Keynote Time and Location: 7pm, Academic West Room 210 (main floor), reception to follow address (in Skybridge). Maps & Parking Information.
Amade M’charek is Professor of Anthropology of Science at the department of Anthropology at the University of Amsterdam. Her research interests are in forensics, forensic anthropology and race. She is the PI of the project Dutchness in Genes and Genealogy, a project examining how Dutchness is enacted in collaborations between population geneticists, archaeologists and genealogists. M’charek is also the PI of the project Sexuality & Diversity in the Making. She is the founding chair of the European Network for the Social Studies of Forensics (EUnetSSF) and the convenor of the seminar series Ir/relevance of Race in Science and Society. Her most recent research is on face making and race making in forensic identification, for which she received a five-year ERC consolidator grant in December 2013. Learn more about Dr. Amade M’charek at her website.
(Sur)Face: Notes from forensic identification on race and sameness.
In this paper I explore the production of sameness and its relation to race by attending to the bioligization of the phenotype in forensic identification.

» Dataset excerpts:
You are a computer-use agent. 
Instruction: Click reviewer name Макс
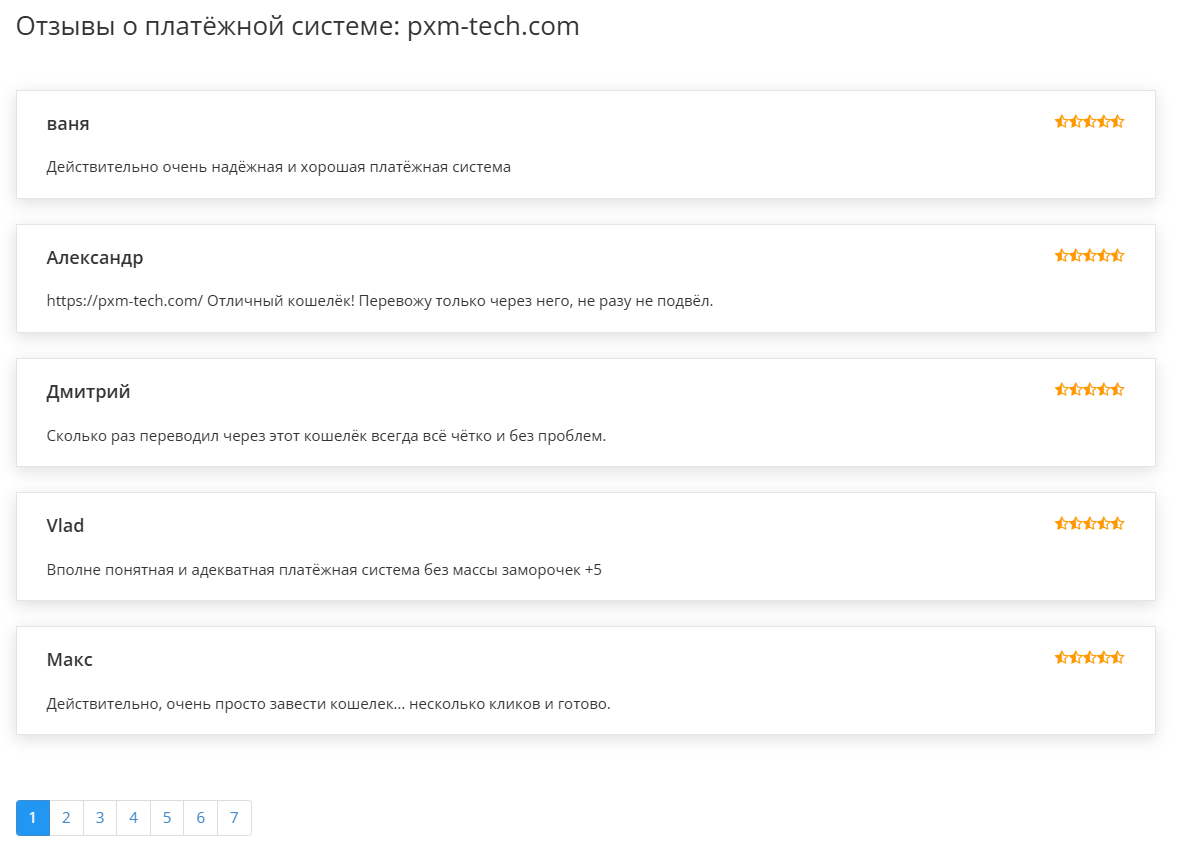click(70, 660)
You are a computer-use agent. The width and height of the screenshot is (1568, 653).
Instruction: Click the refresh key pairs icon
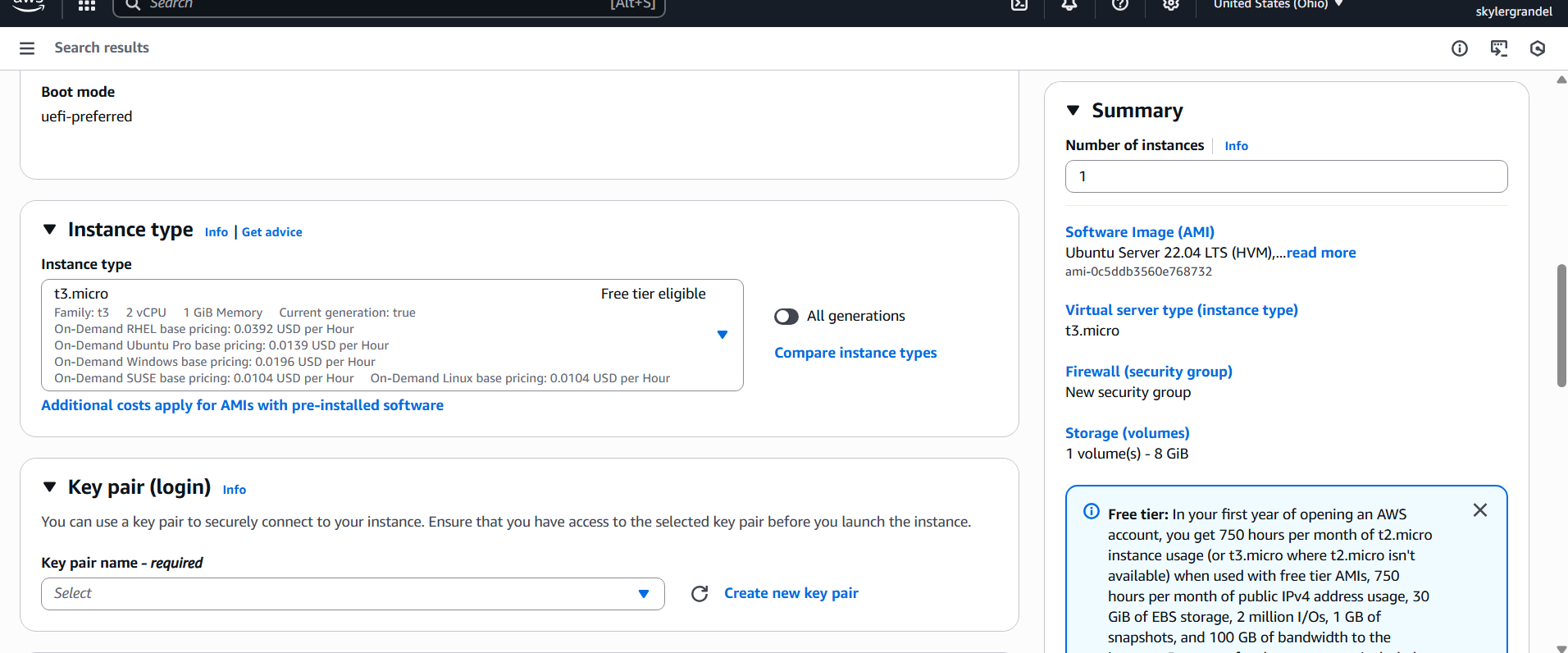tap(700, 594)
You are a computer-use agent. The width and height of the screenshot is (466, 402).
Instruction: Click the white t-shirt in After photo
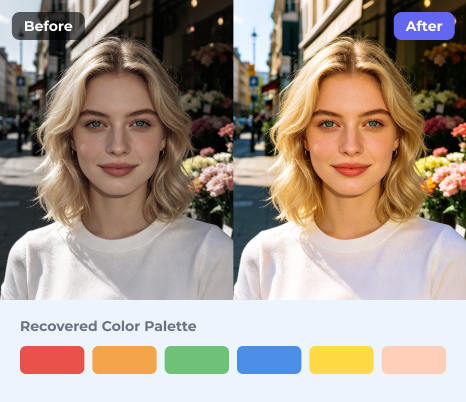(x=350, y=262)
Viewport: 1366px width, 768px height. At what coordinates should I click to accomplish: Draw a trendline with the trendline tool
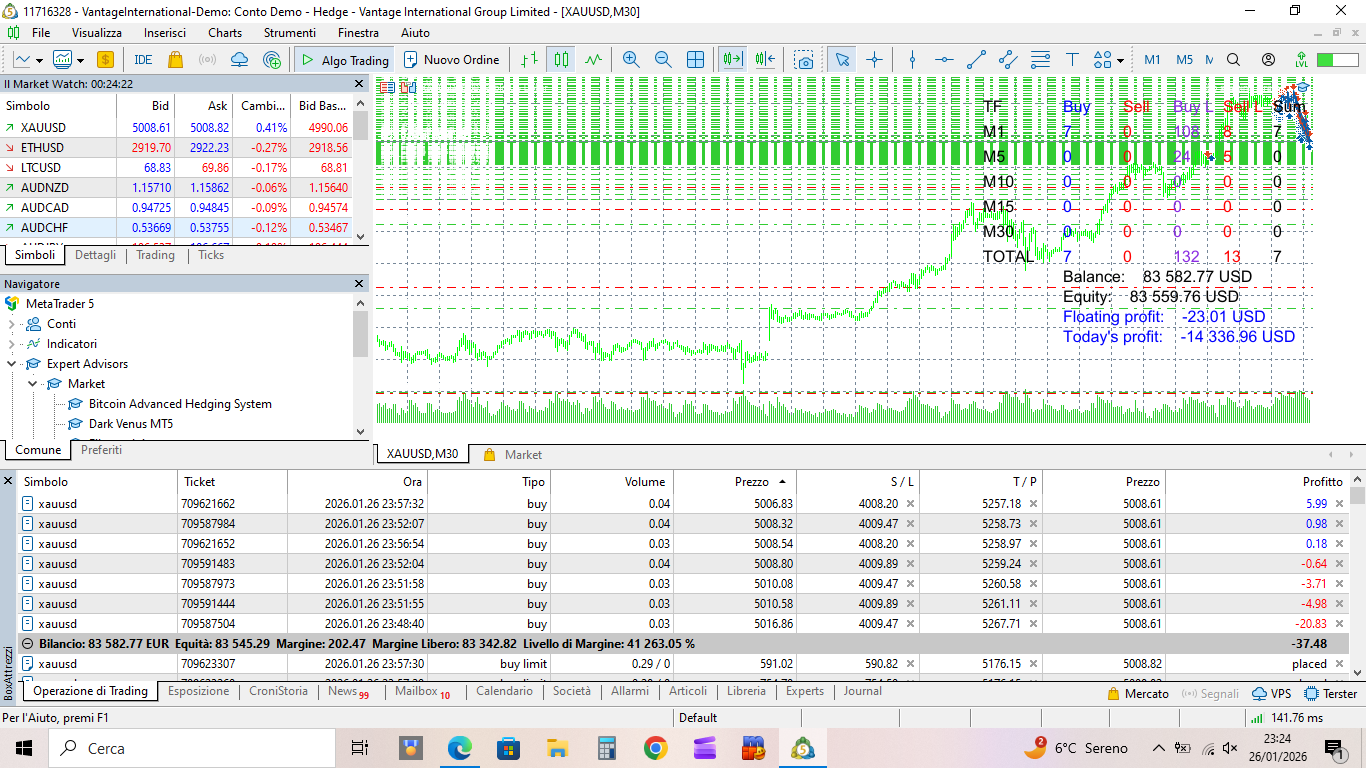tap(977, 60)
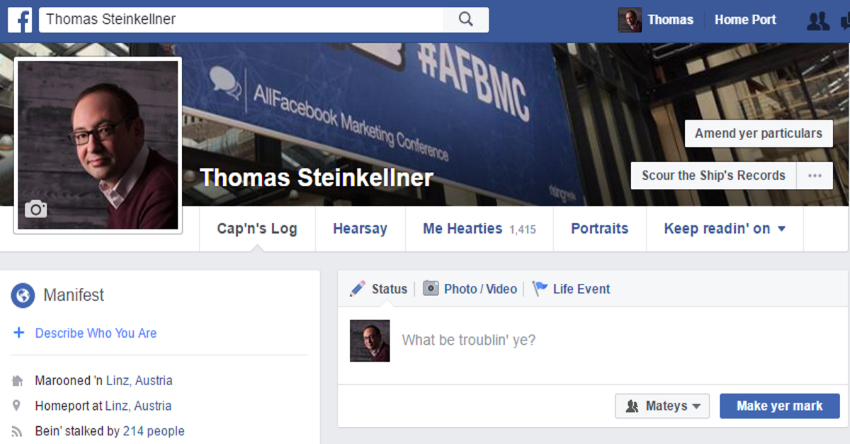Viewport: 850px width, 444px height.
Task: Click the Manifest globe icon
Action: [22, 295]
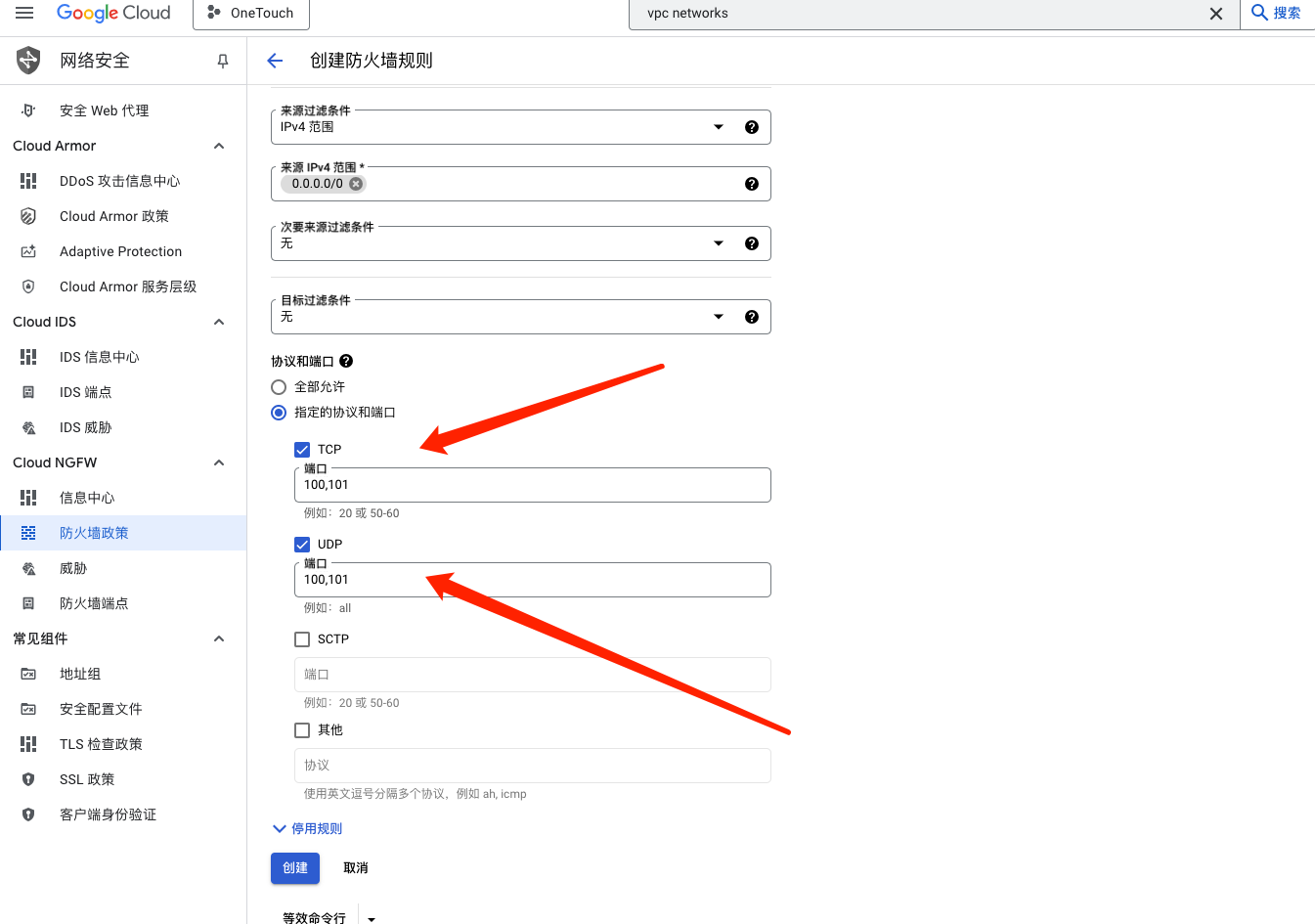
Task: Collapse the Cloud Armor sidebar section
Action: 219,146
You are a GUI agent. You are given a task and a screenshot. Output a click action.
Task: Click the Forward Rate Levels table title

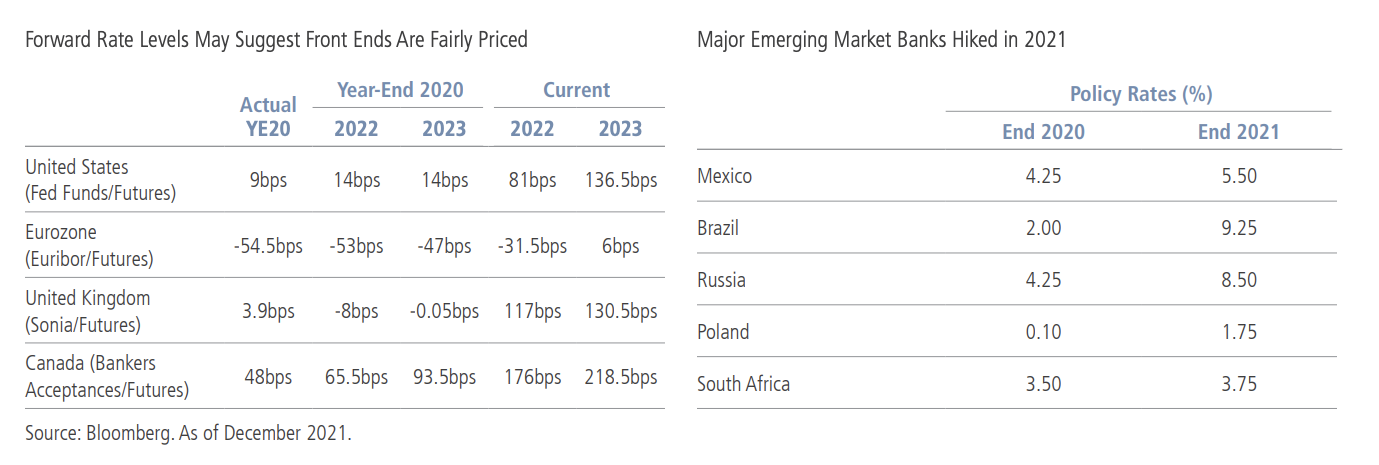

» Activity 1: From the keynote announcement, list every project, network, or seminar series that M'charek is said to lead, along with her role in each.
» Activity 2: Reproduce a passage of the keynote announcement character for character, beginning at the words "In this paper" and stopping after the words "in forensic identification.".
» Activity 3: Go on with the keynote announcement, picking up after its final sentence about the paper.

» Exercise result 1:
- Dutchness in Genes and Genealogy: PI
- Sexuality & Diversity in the Making: PI
- European Network for the Social Studies of Forensics (EUnetSSF): founding chair
- Ir/relevance of Race in Science and Society: convenor

» Exercise result 2:
In this paper I explore the production of sameness and its relation to race by attending to the bioligization of the phenotype in forensic identification.

» Exercise result 3:
It has been widely observed that while the human genome speaks to the communality in the genes, the alleged 0,1% of genetic difference has become the prime object of attention in the life sciences. And as these things go, the 0,1% of difference has also caught the attention of an ever-growing scholarship in the social sciences and the humanities. It has been argued that while genetics is not upfront about racial classifications, its technologies and methods are contributing to the molecularization of difference and the production of race. Race thus dived under the sur-face.
In my paper I want to make two related interventions. First I will argue that rather than a molecularization, a zooming-in into the body, we are witnessing a growing interest for the surface of the body. We are witnessing the return of the phenotype. In genetics the phenotype (physical appearance) is increasingly biologized. I will draw on examples from forensic genetics and show the growing interest in the biology of the phenotype and particularly the biology of the face. I will argue that the giving of a face to an unknown individual (suspect or a victim), the aim of DNA-phenotying technologies, goes hand in hand with the doing of race.
Second, genomic research on human variation and its emphasis on markers of difference contributes to an idea that whereas differences are produced, similarities and sameness are given. Indeed, an emphasis on difference seems to suggest that in the context of race, differences might be political or a negative while similarities are curiously apolitical. The production of sameness, resemblance and equivalence has thus received little attention in critical analyses. In my paper I will to switch the focus from difference to sameness and explore its potential for understanding race.The well known case of Marianne Vaatstra will figure as my prime example to unpack the politics of sameness.